Learn how you can add fire drills to your software development lifecycle to increase your production resilience and better understand how your systems handle failure.

What is a fire drill?

There are many names for similar processes, “fire drills”, “game days”, “chaos testing”. In this post I’ll mainly be speaking about what has worked well for my teams, but this is a process that has a lot of room for interpretation and can easily be adjusted to fit your team’s needs. It’s the principles that matter.

At a high-level, a fire drill is a process for executing a set of failure scenarios against your application/system and confirming that what you expect to happen actually happens. It’s deceiving in it’s simplicity, but an incredibly powerful tool for building resilient systems.

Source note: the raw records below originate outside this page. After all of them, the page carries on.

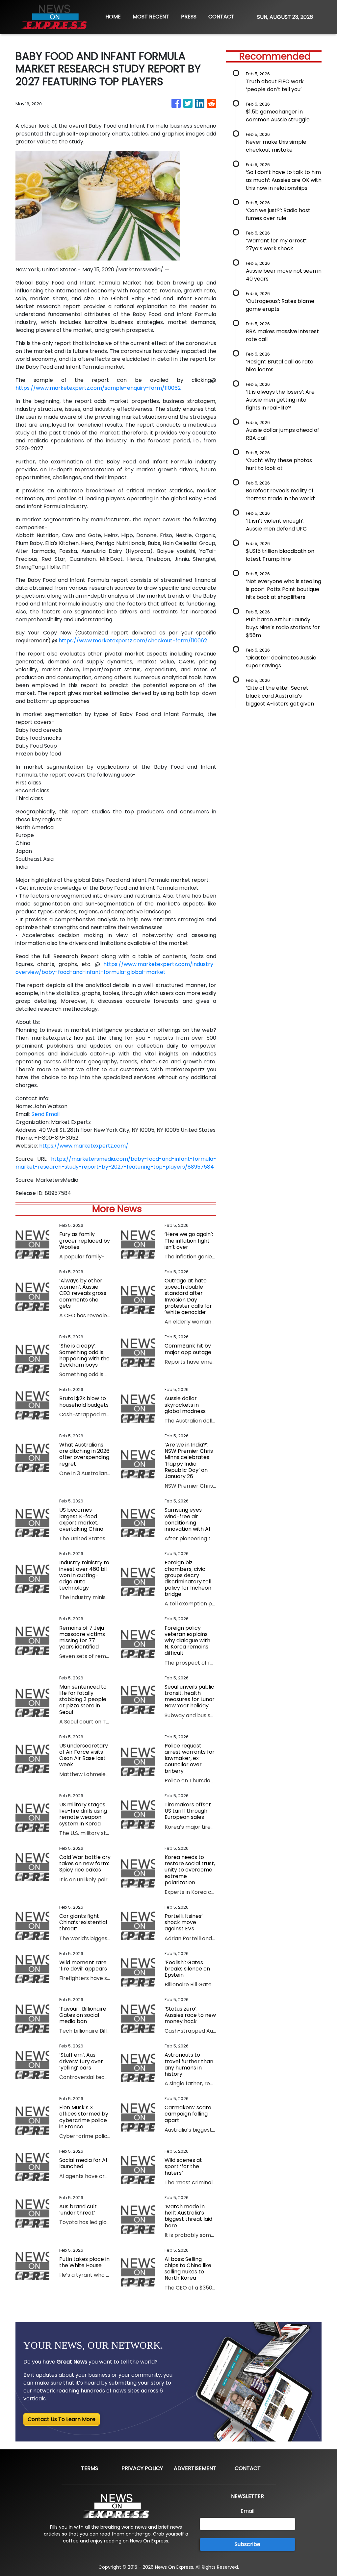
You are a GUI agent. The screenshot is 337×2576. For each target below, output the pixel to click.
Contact (248, 2468)
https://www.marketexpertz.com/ (83, 1146)
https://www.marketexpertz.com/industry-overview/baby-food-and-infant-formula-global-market (115, 968)
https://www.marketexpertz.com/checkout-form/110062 (133, 640)
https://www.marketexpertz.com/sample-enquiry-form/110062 (98, 388)
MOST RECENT (151, 16)
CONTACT (221, 16)
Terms (89, 2468)
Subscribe (247, 2544)
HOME (113, 16)
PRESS (188, 16)
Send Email (46, 1114)
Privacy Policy (142, 2468)
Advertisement (195, 2468)
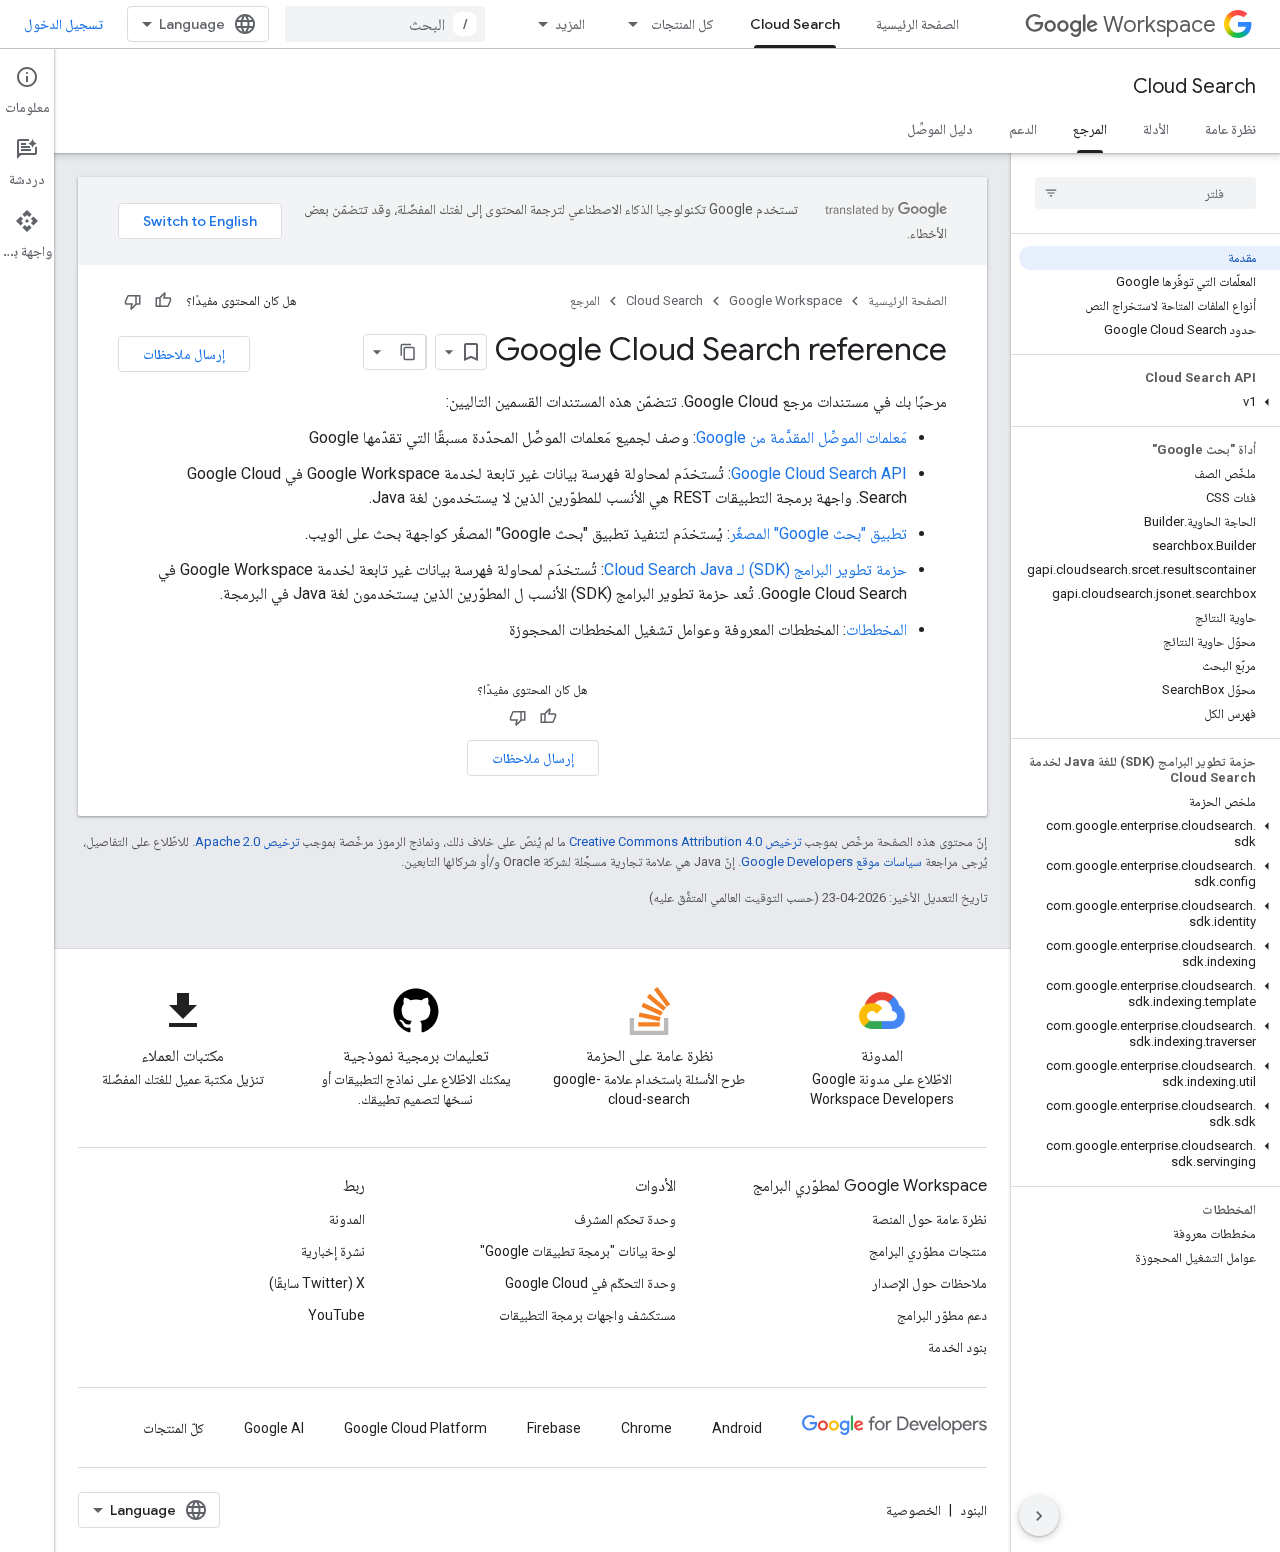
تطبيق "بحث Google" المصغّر (818, 533)
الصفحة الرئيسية (917, 24)
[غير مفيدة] (133, 301)
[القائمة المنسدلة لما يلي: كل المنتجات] (627, 24)
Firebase (554, 1428)
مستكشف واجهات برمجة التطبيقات (587, 1315)
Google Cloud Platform (415, 1428)
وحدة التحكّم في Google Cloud (590, 1283)
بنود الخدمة (957, 1347)
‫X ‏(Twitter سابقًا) (317, 1283)
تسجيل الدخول (63, 24)
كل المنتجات (682, 24)
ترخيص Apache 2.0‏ (247, 841)
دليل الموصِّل (940, 129)
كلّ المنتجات (173, 1428)
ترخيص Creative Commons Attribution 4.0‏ (685, 841)
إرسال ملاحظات (184, 354)
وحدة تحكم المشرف (625, 1219)
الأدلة (1156, 129)
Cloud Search (795, 24)
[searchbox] (1145, 193)
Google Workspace (785, 300)
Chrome (646, 1428)
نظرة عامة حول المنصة (929, 1219)
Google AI (274, 1428)
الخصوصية (913, 1510)
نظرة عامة (1230, 129)
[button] (1149, 402)
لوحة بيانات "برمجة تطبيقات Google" (578, 1251)
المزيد (570, 24)
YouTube (336, 1315)
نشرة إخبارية (333, 1251)
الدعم (1023, 129)
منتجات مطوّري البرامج (928, 1251)
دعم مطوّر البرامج (942, 1315)
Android (737, 1428)
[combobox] (385, 24)
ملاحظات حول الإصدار (929, 1283)
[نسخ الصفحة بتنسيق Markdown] (408, 352)
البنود (973, 1510)
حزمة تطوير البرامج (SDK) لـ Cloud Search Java (755, 569)
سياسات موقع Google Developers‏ (831, 861)
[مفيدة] (163, 301)
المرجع (1090, 129)
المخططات (876, 629)
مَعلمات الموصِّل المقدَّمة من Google (801, 437)
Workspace (1159, 24)
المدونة (347, 1219)
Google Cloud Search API (819, 473)
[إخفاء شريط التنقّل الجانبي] (1039, 1516)
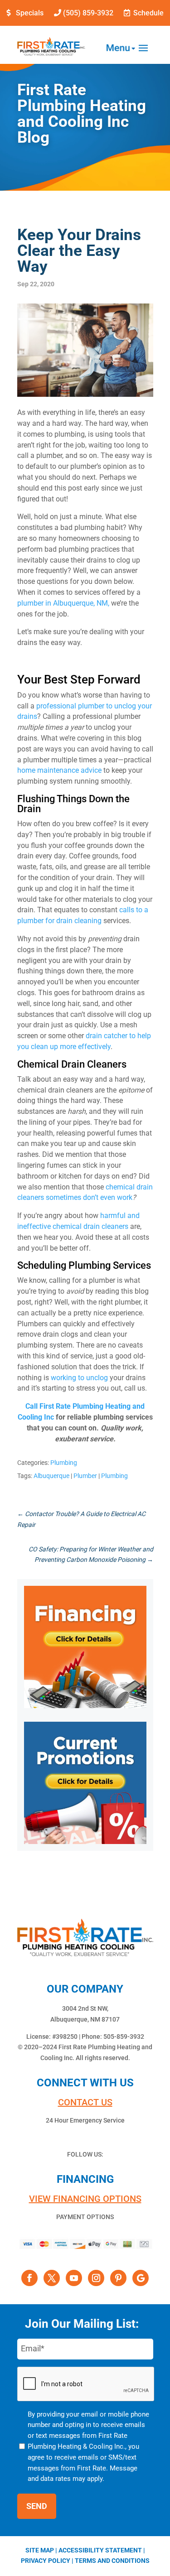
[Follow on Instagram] (96, 2278)
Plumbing (63, 1462)
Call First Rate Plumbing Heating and (85, 1406)
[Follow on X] (52, 2278)
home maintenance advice (59, 770)
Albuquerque (51, 1475)
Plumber (85, 1475)
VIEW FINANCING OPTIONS (85, 2198)
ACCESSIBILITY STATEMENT (100, 2550)
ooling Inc (38, 1417)
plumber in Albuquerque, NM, (63, 603)
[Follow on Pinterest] (118, 2278)
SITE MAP (39, 2550)
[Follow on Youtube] (74, 2278)
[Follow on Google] (140, 2278)
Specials (30, 13)
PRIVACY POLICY (45, 2560)
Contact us (85, 2102)
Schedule (148, 13)
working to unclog (79, 1377)
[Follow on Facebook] (29, 2278)
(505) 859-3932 (88, 13)
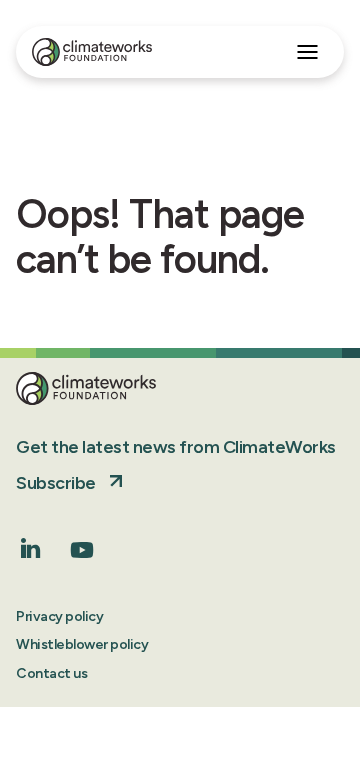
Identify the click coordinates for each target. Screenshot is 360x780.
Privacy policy (59, 616)
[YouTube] (82, 556)
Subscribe (56, 483)
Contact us (51, 673)
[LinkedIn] (31, 552)
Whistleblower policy (82, 644)
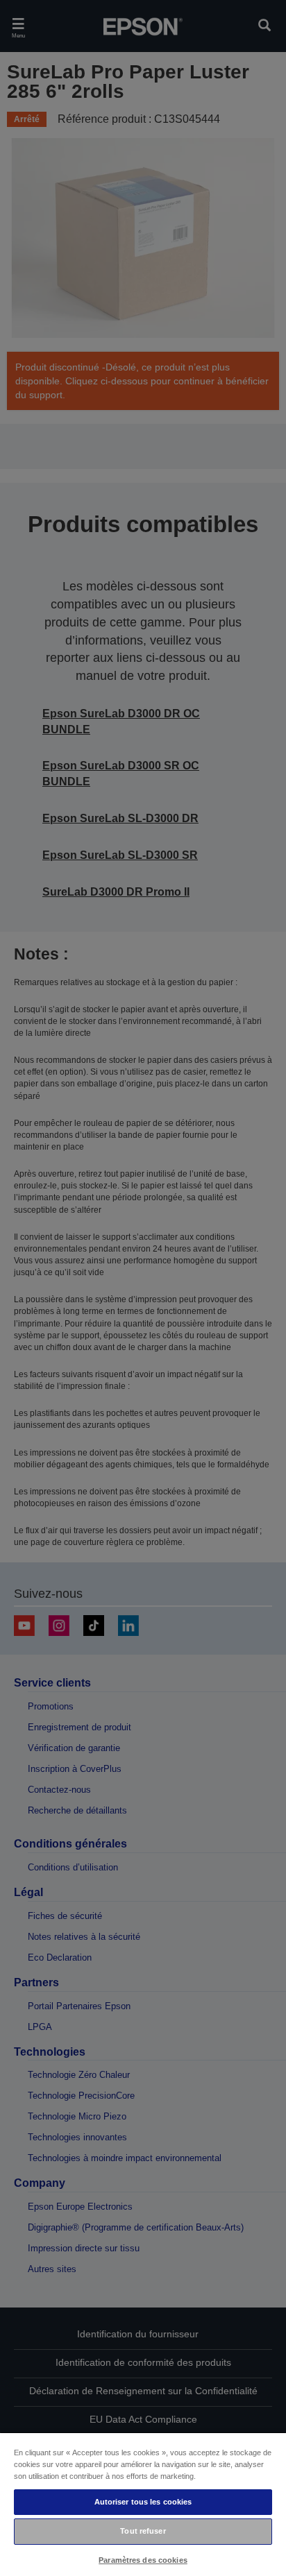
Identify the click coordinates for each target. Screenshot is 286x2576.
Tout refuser (142, 2531)
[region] (143, 2504)
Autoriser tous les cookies (143, 2502)
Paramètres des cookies (143, 2560)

Why? What problem do fire drills solve?

Fire drills force you to question your assumptions. What happens if your database connection is unavailable? What error codes will your application return? Do your PagerDuty alarms fire? Have you documented how to handle that alarm? Does a failure in component A affect component B?

How to prepare for a fire drill

Identifying dependencies

Walk through your application/system and identify any dependencies you have. Do you make calls to another API (even one you own)? Do you connect to a database? Do you consume or publish to any queues? This is a good time to document all of these things with some simple architectural diagrams if you haven’t already.

Alert/Alarm inventory

List out every alert/alarm that you have for this application/system (you do have alarms, right?). Gather links to all of your metrics/dashboards. Find (or create) a runbook to track all of your alerts and what should be done if they fire.

Prepare your scenarios

Now that you have listed out all of your dependencies and alerts, you can start thinking about the scenarios that you want to test during the fire drill. A good starting point is to have a scenario for each dependency failing, and one that exercises each alarm.

Some example scenarios:

Flesh each of these out as much as you can. You’re going to have to make a trade-off of completeness vs time investment. Ideally you would cover multiple cases for each dependencies, since your system might handle a total outage more gracefully than degraded performance or higher latencies. Make a judgement call here on how deep you want to go.

Prepare execution steps

For each scenario, you need to think through and document how you will inject that failure into your system (and un-inject it!). Write down the specific steps so that anyone on your team would be able to recreate that failure.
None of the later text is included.